The porn industry has become enamored with its own size, with dubious estimates exceeding $12 billion. Underlying this market, though, is a fractured landscape with limited transparency caused by a dearth of publicly traded companies, and small businesses (companies with less than $10 million in annual revenues) that hold a large number of minuscule slices of market share. The 13 companies for which revenue estimates are available comprise 9.4 percent of the market, with aggregate revenues of $1.13 billion. That leaves nearly $11 billion in the hands of small production companies, independently operating webmasters, and small retailers who compete for slightly more than 90 percent of the market.
This fragmentation has resulted in a gap between company prominence (i.e. brand) and financial productivity (i.e. revenue).
Brand is difficult to quantify. By definition, it is comprised of intangibles, ranging form production quality to operational efficiency. Brand is what a company has or does that fosters interest and ultimately commitment from consumers. A strong brand typically implies an advantage in the marketplace — an advantage that should translate to financial gain.
The root cause of the brand-revenue gap in adult entertainment is operational effectiveness. While the industry's larger participants have platforms for growth through brand prominence, they have not scaled their operations to capitalize on the opportunities afforded by the growing consumer market for adult content. Quite simply, this is a go-to-market problem, in which flawed strategies are constraining growth that could occur naturally.
The fundamental problem in porn operations is a flawed strategy that relies almost exclusively on new titles to generate revenue growth. New product launch is the lingua franca of porn strategy. When in doubt, add more titles to store shelves as a way to increase consumer spending while crowding competitors out of the market. Despite salient adoption, this approach has yielded results that will prove disastrous over the next five years.
The fact that adult content companies are generating fewer dollars per title obviously puts pressure on top-line revenue as returns diminish.
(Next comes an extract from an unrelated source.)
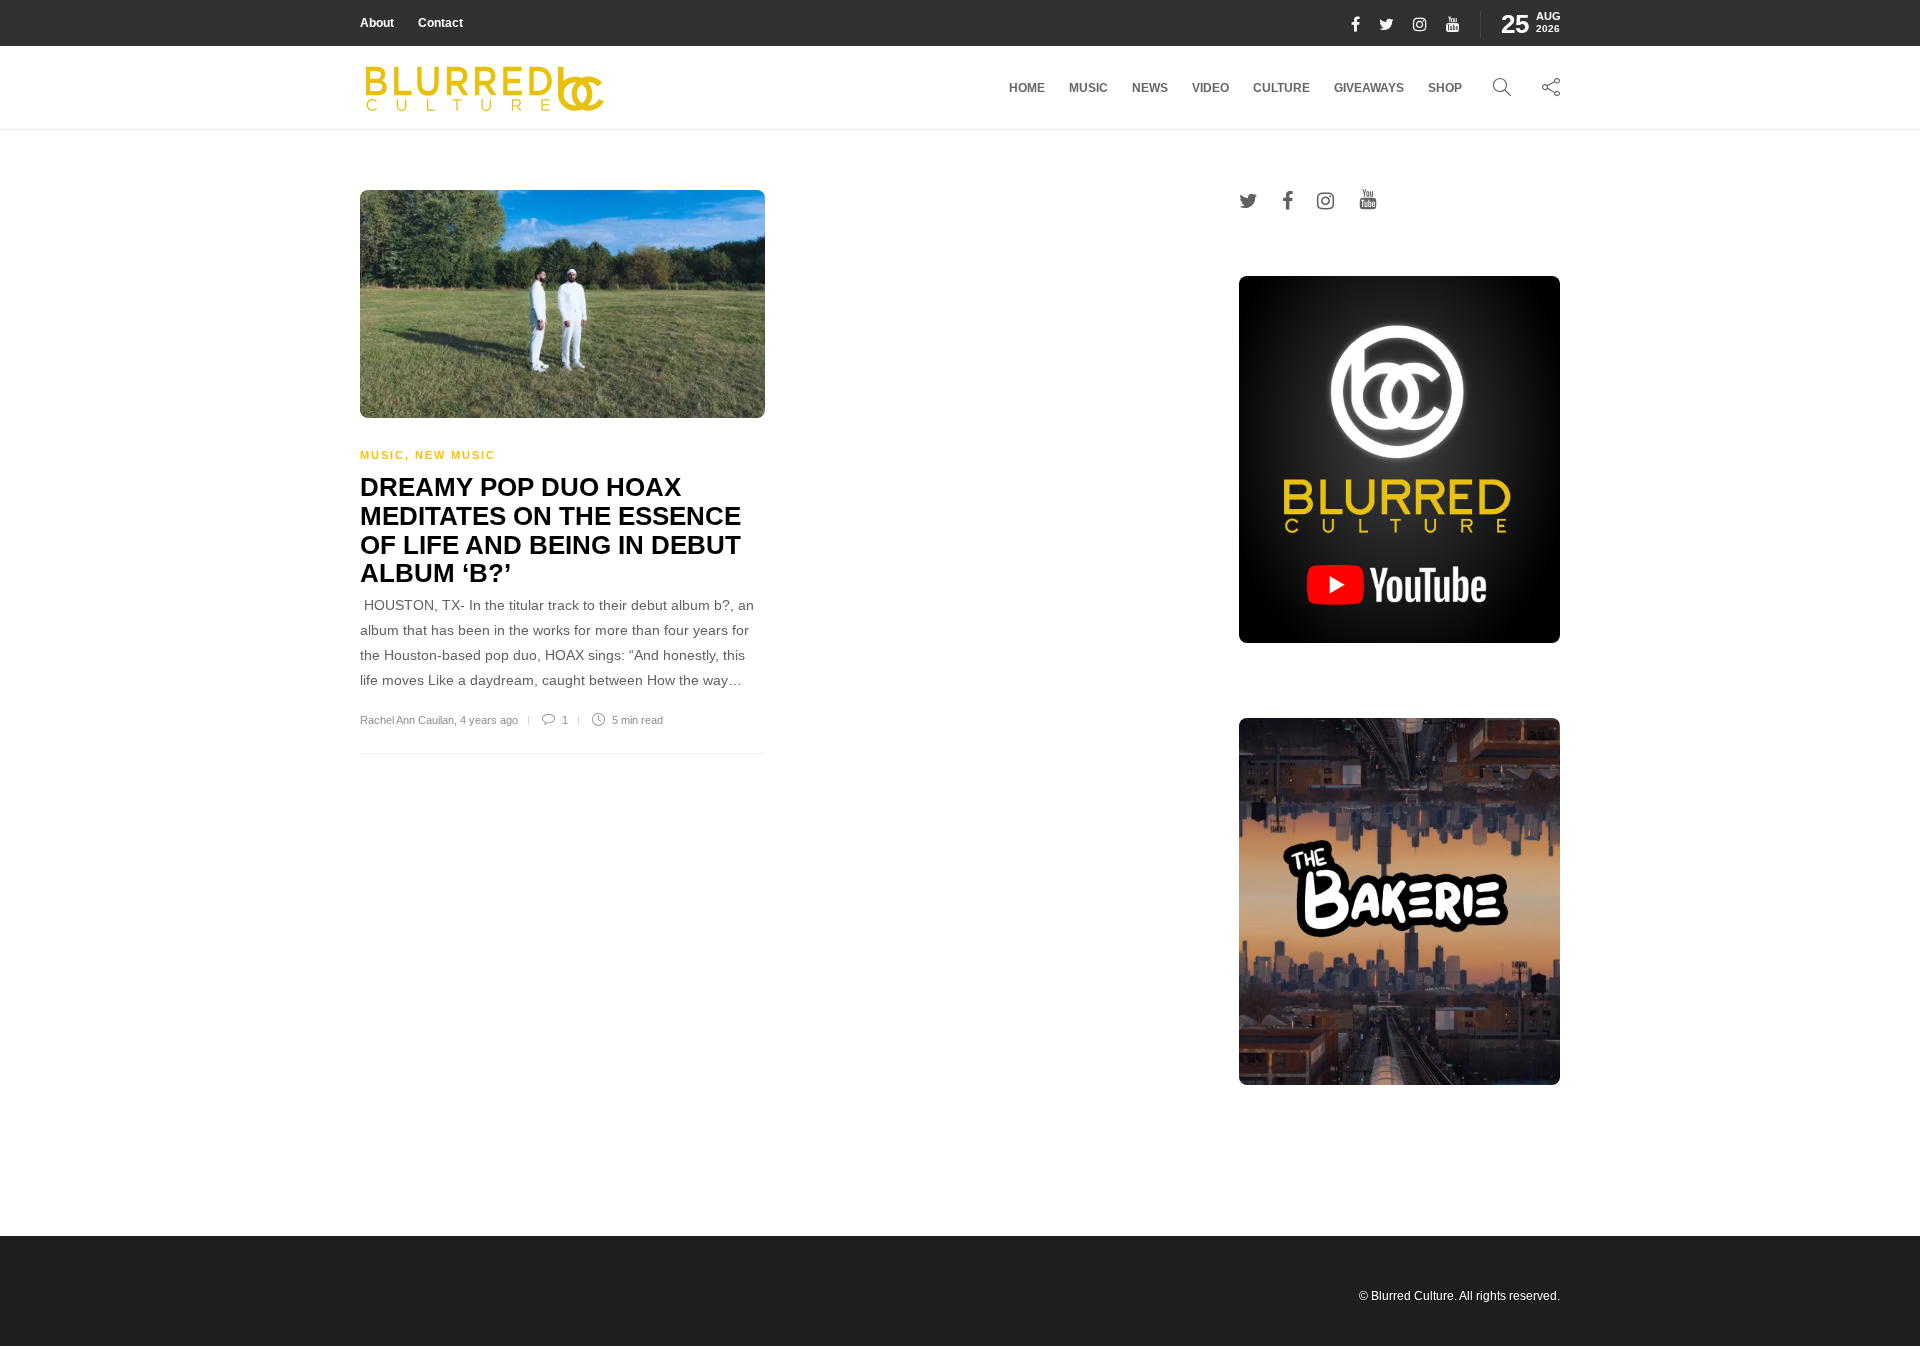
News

Behind the diminishing top-line revenue returns on new titles is a resulting pressure on margins. Profit per film, as well as revenue per film, will suffer at a faster rate than revenue per film, which in the extreme could jeopardize the entire operation. The diminishing returns associated with a deluge of new titles indicate that a fundamentally different strategy is necessary in order to help porn companies actually generate more revenue.
(Unlikely) Alternative
The alternative is as risky as it is unlikely. Reducing new title development in favor of more aggressive marketing plans for higher value titles actually could lead to higher revenue and wider margins. The risk is obvious. A reduction in new titles released could cause the fewer remaining films to become crowded from store shelves and lost among countless competitors in online venues. But, pursued carefully, reducing the number of titles released every year could have a positive effect on increasing sales.
The goal in this situation isn't necessarily to spend less money. Instead, the studio should spend money differently. With fewer titles published, this strategy calls for a change in marketing strategy. Dated operational models favor middlemen and put content providers at the mercy of the entire supply chain. While little can be done about downstream relationships (e.g. distributors and retailers), there is no reason why the production company cannot own the relationship with the consumer.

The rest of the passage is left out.